Take the entries below and print, exactly, the stretch from the line containing "Given: Select the Jumpsuit & Set Bộ Đồ tab" through the line containing "The width and", both included.

━━━ INPUT DATA ━━━

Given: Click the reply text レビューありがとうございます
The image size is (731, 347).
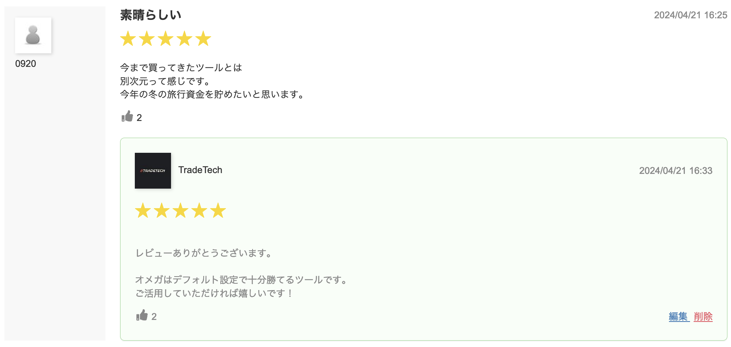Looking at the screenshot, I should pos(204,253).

━━━
━━━ INPUT DATA ━━━

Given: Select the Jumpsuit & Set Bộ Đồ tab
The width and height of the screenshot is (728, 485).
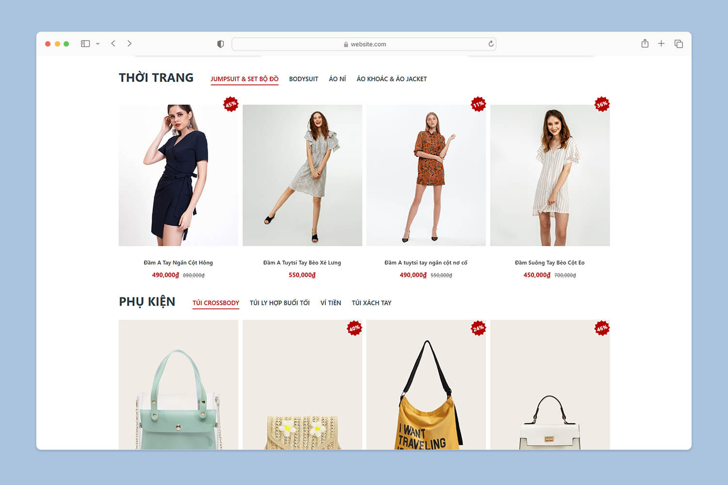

━━━

● **RESPONSE TO THIS EXERCISE**:
Given: Select the Jumpsuit & Set Bộ Đồ tab
The width and height of the screenshot is (728, 485).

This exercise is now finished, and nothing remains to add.